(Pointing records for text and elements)
= = =
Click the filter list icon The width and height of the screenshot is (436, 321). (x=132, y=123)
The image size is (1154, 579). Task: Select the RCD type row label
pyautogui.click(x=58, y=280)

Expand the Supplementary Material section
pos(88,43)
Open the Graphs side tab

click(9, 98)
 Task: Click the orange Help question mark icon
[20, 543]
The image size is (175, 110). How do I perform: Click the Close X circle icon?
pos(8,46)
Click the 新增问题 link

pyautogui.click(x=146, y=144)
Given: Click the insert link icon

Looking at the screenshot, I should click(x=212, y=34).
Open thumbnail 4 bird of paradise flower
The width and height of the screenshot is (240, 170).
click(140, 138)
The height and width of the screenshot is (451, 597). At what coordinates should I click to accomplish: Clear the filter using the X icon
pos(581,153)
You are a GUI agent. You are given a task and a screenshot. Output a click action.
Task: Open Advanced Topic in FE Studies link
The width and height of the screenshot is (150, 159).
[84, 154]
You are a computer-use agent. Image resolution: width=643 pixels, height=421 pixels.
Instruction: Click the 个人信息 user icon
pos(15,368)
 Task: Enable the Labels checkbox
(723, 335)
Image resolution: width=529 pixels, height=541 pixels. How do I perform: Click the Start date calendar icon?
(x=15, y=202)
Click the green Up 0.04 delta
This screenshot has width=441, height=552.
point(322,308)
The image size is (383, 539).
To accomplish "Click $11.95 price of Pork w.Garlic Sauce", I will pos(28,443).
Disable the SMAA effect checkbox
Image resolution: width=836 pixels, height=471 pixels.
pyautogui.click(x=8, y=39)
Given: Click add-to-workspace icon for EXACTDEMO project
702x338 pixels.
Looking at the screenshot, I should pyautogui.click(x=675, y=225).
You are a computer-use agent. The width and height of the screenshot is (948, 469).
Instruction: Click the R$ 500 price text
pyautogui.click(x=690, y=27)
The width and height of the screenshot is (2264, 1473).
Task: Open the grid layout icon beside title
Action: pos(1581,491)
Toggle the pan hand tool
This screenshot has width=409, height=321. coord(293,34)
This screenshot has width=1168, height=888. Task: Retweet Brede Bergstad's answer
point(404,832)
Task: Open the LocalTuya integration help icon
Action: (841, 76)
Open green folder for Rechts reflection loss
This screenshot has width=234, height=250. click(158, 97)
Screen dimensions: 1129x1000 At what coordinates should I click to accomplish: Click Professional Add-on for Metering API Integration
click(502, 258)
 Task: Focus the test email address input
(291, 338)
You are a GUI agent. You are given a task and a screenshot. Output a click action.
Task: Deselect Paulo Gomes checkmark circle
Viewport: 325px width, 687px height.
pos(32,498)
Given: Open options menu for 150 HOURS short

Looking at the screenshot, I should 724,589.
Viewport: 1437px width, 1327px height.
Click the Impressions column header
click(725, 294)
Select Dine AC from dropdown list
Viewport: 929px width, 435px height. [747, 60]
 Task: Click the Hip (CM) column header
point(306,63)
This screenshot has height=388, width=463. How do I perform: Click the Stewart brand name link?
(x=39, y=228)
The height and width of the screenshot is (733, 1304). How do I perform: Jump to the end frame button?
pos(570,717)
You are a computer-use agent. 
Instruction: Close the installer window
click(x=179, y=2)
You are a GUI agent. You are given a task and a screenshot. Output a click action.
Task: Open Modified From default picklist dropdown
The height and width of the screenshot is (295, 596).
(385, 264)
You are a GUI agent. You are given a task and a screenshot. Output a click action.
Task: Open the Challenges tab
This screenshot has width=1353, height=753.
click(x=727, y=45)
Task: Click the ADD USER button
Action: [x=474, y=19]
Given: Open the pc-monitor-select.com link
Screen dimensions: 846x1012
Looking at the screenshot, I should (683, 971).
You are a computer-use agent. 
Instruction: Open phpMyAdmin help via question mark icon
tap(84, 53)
= = =
◆ **TO DO**
Rewrite the items above as a JSON list of strings, with one string per line and no strings for blank lines.

◆ **WRITTEN RESPONSE**
[
  "Click the filter list icon The width and height of the screenshot is (436, 321). (x=132, y=123)",
  "The image size is (1154, 579). Task: Select the RCD type row label",
  "pyautogui.click(x=58, y=280)",
  "Expand the Supplementary Material section",
  "pos(88,43)",
  "Open the Graphs side tab",
  "click(9, 98)",
  " Task: Click the orange Help question mark icon",
  "[20, 543]",
  "The image size is (175, 110). How do I perform: Click the Close X circle icon?",
  "pos(8,46)",
  "Click the 新增问题 link",
  "pyautogui.click(x=146, y=144)",
  "Given: Click the insert link icon",
  "Looking at the screenshot, I should click(x=212, y=34).",
  "Open thumbnail 4 bird of paradise flower",
  "The width and height of the screenshot is (240, 170).",
  "click(140, 138)",
  "The height and width of the screenshot is (451, 597). At what coordinates should I click to accomplish: Clear the filter using the X icon",
  "pos(581,153)",
  "You are a GUI agent. You are given a task and a screenshot. Output a click action.",
  "Task: Open Advanced Topic in FE Studies link",
  "The width and height of the screenshot is (150, 159).",
  "[84, 154]",
  "You are a computer-use agent. Image resolution: width=643 pixels, height=421 pixels.",
  "Instruction: Click the 个人信息 user icon",
  "pos(15,368)",
  " Task: Enable the Labels checkbox",
  "(723, 335)",
  "Image resolution: width=529 pixels, height=541 pixels. How do I perform: Click the Start date calendar icon?",
  "(x=15, y=202)",
  "Click the green Up 0.04 delta",
  "This screenshot has width=441, height=552.",
  "point(322,308)",
  "The image size is (383, 539).",
  "To accomplish \"Click $11.95 price of Pork w.Garlic Sauce\", I will pos(28,443).",
  "Disable the SMAA effect checkbox",
  "Image resolution: width=836 pixels, height=471 pixels.",
  "pyautogui.click(x=8, y=39)",
  "Given: Click add-to-workspace icon for EXACTDEMO project",
  "702x338 pixels.",
  "Looking at the screenshot, I should pyautogui.click(x=675, y=225).",
  "You are a computer-use agent. The width and height of the screenshot is (948, 469).",
  "Instruction: Click the R$ 500 price text",
  "pyautogui.click(x=690, y=27)",
  "The width and height of the screenshot is (2264, 1473).",
  "Task: Open the grid layout icon beside title",
  "Action: pos(1581,491)",
  "Toggle the pan hand tool",
  "This screenshot has width=409, height=321. coord(293,34)",
  "This screenshot has width=1168, height=888. Task: Retweet Brede Bergstad's answer",
  "point(404,832)",
  "Task: Open the LocalTuya integration help icon",
  "Action: (841, 76)",
  "Open green folder for Rechts reflection loss",
  "This screenshot has width=234, height=250. click(158, 97)",
  "Screen dimensions: 1129x1000 At what coordinates should I click to accomplish: Click Professional Add-on for Metering API Integration",
  "click(502, 258)",
  " Task: Focus the test email address input",
  "(291, 338)",
  "You are a GUI agent. You are given a task and a screenshot. Output a click action.",
  "Task: Deselect Paulo Gomes checkmark circle",
  "Viewport: 325px width, 687px height.",
  "pos(32,498)",
  "Given: Open options menu for 150 HOURS short",
  "Looking at the screenshot, I should 724,589.",
  "Viewport: 1437px width, 1327px height.",
  "Click the Impressions column header",
  "click(725, 294)",
  "Select Dine AC from dropdown list",
  "Viewport: 929px width, 435px height. [747, 60]",
  " Task: Click the Hip (CM) column header",
  "point(306,63)",
  "This screenshot has height=388, width=463. How do I perform: Click the Stewart brand name link?",
  "(x=39, y=228)",
  "The height and width of the screenshot is (733, 1304). How do I perform: Jump to the end frame button?",
  "pos(570,717)",
  "You are a computer-use agent. ",
  "Instruction: Close the installer window",
  "click(x=179, y=2)",
  "You are a GUI agent. You are given a task and a screenshot. Output a click action.",
  "Task: Open Modified From default picklist dropdown",
  "The height and width of the screenshot is (295, 596).",
  "(385, 264)",
  "You are a GUI agent. You are given a task and a screenshot. Output a click action.",
  "Task: Open the Challenges tab",
  "This screenshot has width=1353, height=753.",
  "click(x=727, y=45)",
  "Task: Click the ADD USER button",
  "Action: [x=474, y=19]",
  "Given: Open the pc-monitor-select.com link",
  "Screen dimensions: 846x1012",
  "Looking at the screenshot, I should (683, 971).",
  "You are a computer-use agent. ",
  "Instruction: Open phpMyAdmin help via question mark icon",
  "tap(84, 53)"
]